CHAMP (the Cougars and Houston Area Mathematics Program) is a mathematics and STEM outreach program that ran from Fall 2013–Spring 2019. CHAMP was created and directed by Mark Tomforde, and it used volunteer effort from undergraduate and graduate students to provide tutoring and mathematics lessons for high school and middle school students from underserved communities surrounding the University of Houston. CHAMP lessons were taught in an interactive style similar to a math circle.

==Impact and awards==

In 2018 CHAMP received the Award for Mathematics Programs That Make a Difference from the American Mathematical Society. In addition to the announcement of the award, the Notices of the American Mathematical Society published an article describing the impact of CHAMP and the community of the Third Ward of Houston, which it served. CHAMP had measurable success in increasing the grit and growth mindset of the participating students, and CHAMP was commended for its successes in bringing more persons from underrepresented backgrounds into the mathematics pipeline. It was also noted that CHAMP had numerous reciprocal benefits for its graduate and undergraduate volunteers, inspiring many of them to pursue graduate studies in mathematics or pursue careers in mathematics education.

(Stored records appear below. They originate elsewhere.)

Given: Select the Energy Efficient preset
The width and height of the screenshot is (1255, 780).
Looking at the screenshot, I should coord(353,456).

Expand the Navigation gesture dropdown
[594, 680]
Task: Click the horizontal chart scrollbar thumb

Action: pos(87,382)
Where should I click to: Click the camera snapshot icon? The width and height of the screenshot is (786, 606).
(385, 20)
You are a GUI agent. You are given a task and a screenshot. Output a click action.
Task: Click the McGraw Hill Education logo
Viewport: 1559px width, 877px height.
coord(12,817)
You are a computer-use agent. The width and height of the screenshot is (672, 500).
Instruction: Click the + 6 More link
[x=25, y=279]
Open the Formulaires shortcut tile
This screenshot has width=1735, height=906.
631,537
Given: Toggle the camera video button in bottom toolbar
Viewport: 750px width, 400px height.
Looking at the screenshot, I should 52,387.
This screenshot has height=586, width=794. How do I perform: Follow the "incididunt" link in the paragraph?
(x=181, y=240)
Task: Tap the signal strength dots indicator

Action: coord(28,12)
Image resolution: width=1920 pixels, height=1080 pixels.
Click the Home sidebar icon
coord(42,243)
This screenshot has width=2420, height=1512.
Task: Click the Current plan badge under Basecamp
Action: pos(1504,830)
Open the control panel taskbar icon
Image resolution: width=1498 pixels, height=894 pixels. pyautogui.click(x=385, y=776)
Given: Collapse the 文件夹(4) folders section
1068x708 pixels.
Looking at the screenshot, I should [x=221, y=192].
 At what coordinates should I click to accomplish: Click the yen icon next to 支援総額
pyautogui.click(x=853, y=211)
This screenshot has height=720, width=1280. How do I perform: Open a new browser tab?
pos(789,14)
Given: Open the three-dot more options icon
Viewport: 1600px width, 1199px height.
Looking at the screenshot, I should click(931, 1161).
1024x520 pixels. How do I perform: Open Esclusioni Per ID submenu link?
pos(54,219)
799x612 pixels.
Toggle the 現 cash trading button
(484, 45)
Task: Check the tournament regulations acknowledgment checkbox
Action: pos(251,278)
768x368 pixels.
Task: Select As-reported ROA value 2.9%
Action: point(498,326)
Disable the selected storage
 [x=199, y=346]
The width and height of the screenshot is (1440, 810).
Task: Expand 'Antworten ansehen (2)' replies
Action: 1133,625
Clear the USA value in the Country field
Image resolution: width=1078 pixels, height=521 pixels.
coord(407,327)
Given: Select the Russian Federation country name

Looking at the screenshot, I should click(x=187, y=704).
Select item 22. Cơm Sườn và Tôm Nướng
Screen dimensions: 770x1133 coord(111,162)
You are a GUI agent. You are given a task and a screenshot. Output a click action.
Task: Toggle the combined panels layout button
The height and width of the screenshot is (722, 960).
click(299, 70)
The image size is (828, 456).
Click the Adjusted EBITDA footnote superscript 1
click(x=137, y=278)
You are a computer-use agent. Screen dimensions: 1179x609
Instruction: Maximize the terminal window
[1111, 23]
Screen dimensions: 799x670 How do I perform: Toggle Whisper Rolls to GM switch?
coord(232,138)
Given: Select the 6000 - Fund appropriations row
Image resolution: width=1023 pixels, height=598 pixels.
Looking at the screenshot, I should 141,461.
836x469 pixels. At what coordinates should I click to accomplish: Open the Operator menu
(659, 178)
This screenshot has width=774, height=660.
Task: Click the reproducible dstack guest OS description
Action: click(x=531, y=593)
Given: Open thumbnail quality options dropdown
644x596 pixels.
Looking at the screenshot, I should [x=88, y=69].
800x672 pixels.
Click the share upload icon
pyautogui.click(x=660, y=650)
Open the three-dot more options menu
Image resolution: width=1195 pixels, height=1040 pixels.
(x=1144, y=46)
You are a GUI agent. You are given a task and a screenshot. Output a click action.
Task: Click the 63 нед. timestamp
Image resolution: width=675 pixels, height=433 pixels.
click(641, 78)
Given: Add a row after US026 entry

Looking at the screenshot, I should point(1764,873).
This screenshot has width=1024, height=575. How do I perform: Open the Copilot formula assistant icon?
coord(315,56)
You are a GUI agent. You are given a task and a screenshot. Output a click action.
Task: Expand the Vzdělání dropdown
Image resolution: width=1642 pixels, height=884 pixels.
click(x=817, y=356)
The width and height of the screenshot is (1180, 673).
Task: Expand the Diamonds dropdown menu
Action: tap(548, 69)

Also in 2018, CHAMP received the Phi Beta Kappa Award for Engaging Broader Audiences and both Phi Beta Kappa and the Houston Mayor's office recognized CHAMP as one of four exemplary local organizations that serve as national models for building creative exchanges with diverse audiences in the arts, humanities, social sciences, natural sciences or mathematics.

CHAMP was supported by a Tensor-SUMMA grant from the Mathematical Association of America from Fall 2015–Spring 2018.

==Resources==
Although the program ended in 2019, CHAMP maintains a legacy website and copies of its lesson materials can be downloaded from its "Schedule Page".